Hi, I’m Adil Wali. I became a Microsoft certified professional at age 14 and started my first web development company. That led to a career as a serial entrepreneur, advisor, and startup investor. I got my first “real job” at 33, and I’m now a FinTech executive with a passion for the markets.
I’ve always believed product management is all about discovery. As time goes on, I’m seeing that others are also beginning to get on the bandwagon and think it’s a cool thing to believe. But I get confused because there are still so many people – especially entrepreneurs – are so confident their thinking is right that they don’t see the need to verify it or even listen to what other people are saying. Because they are entrepreneurs they are remarkably self assured. They’re extremely confident and believe they’ll do well, so they say, “This is how it’s gonna look, and boom – we’re going to make 10 million dollars.”
Entrepreneurial confidence and reality distortion
I’m not faulting the mindset of entrepreneurs. I think they should be “beacons of irrational optimism.” You need someone to be that force of positivity. One term that’s been used when referring to Apple’s Steve Jobs is Reality Distortion Field, or RDF. Jobs is such a believer in what is to come many say reality is actually distorted around him. His charisma is so contagious that suddenly all around him believe they’ll move mountains. So if this sense of confidence works so well, how can it be wrong?
First, Steve Jobs is not making those products – he’s the visionary leader who’s talking about what the future could be. I’m not an insider at Apple but I assume he’s not in the product war room hands-on managing the product.
My theory is that most product people are not hired – they’re founders/CEOs. I’m not saying being irrationally optimistic, or being a believer or being an entrepreneur is a bad thing for products. At the same time, that instinct is what drives entrepreneurs to be bad hands-on product managers. “Why do user tests” Why do A/B tests? I know this is going to work.” When I hear that, I know these are going to typically end up as someone’s famous last words.

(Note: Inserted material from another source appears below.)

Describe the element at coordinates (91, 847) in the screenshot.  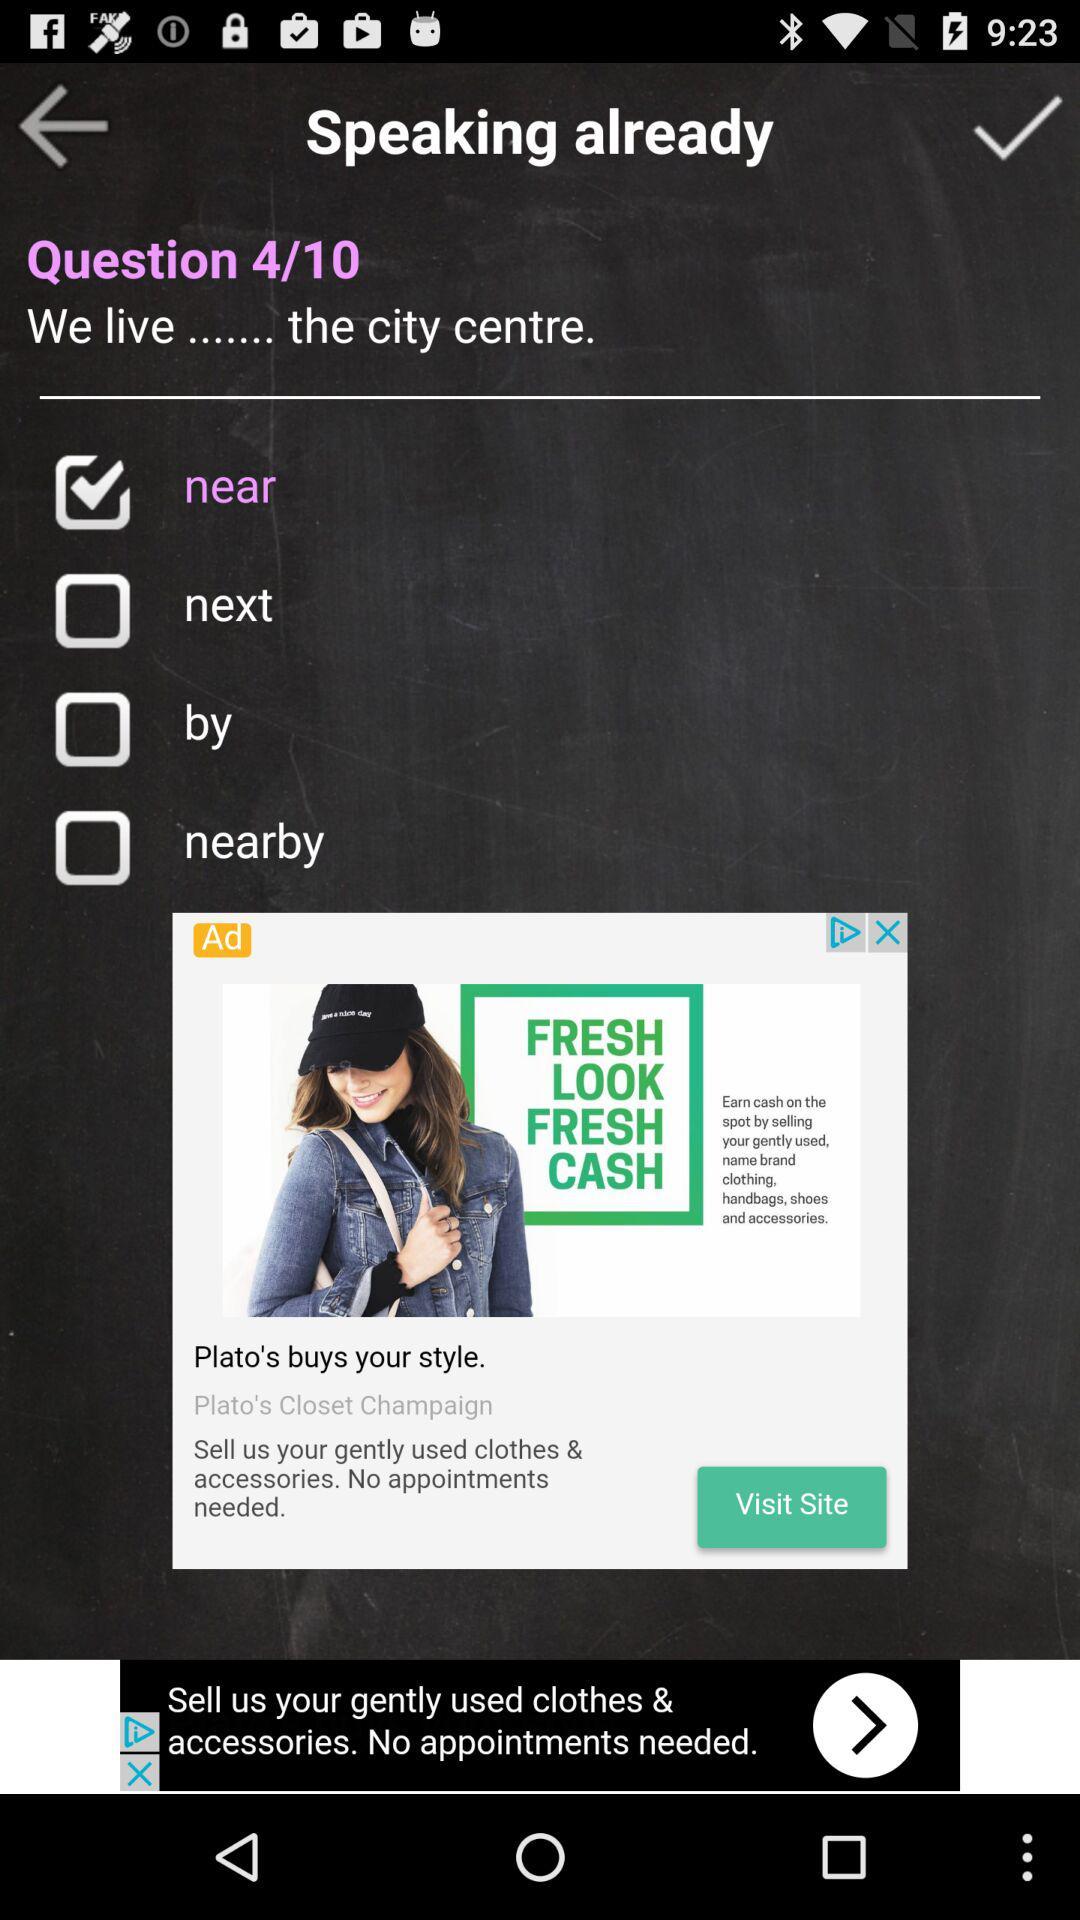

Don’t overlook the action in the term product discovery
The verb “discover” is a very critical part of the term “product discovery”. When using the term product discovery, people too often overlook the action part of the word “discovery” (to discover). To me, “discovery” means you’ve found something out – like something or some place exists that you’ve discovered. It indicates the product is bigger than you – there’s this natural environment out there and it’s your job to discover what’s out there. It’s not called products “creation” it’s called “discovery” meaning there are answers out there for you to find and those answers are found through the users of the product.
If I had to define the term product discovery, I’d say it’s:
“The act of ideating with the feedback of your users in an iterative way that enables you to find the right product.”
The way to build the best stuff is to find out what people really want and would use. But there are companies out there that are spending millions on products that apparently did not get user testing. We all know epic sales launches that have turned into epic failures. People can go a long way without verifying what’s actually valuable or viable.
There’s a difference between discovery and validation. If you have one bullet to fire – and ask yes or no questions – you’re not doing discovery, you’re just validating. If you’ve already predetermined everything and test that on users, you’re not really discovering.
Discovery means being open minded. If you’re close minded you’re really not doing discovery. Bring user feedback in the game all the way through the process – even early on, with wireframes, and linking together within prototypes and all the way up the curve bring users in to test to make sure there’s actual value for the user in the interaction.
The Product Discovery funnel
Good discovery keeps products in low fidelity longer (see my rapid prototyping post for a discussion of low and high fidelity prototypes). Those who do product discovery best understand the importance of low fidelity prototypes because instead of just testing one thing they have 4 or 5 different approaches to the problem and they’re testing those approaches well before the high fidelity stage is reached.
There’s an inverse correlation between fidelity and ideas. Early on there are lots of ideas that need to be tested, first in paper and pencil sketches when you have, say, 5 ideas. By the time you get to mockup or wireframe made, you refine your ideas from maybe 5 to 3 and continue learning from that until you start to create 2 prototypes and then 1 polished interface as you close in on the core idea. That’s what discovery is all about: going from low to high fidelity and getting feedback throughout all phases of development.
The concept of product discovery has always been intuitive to me. If you want to be world class at building great products you need to be willing to accept the fact that you’re going to be wrong from time to time.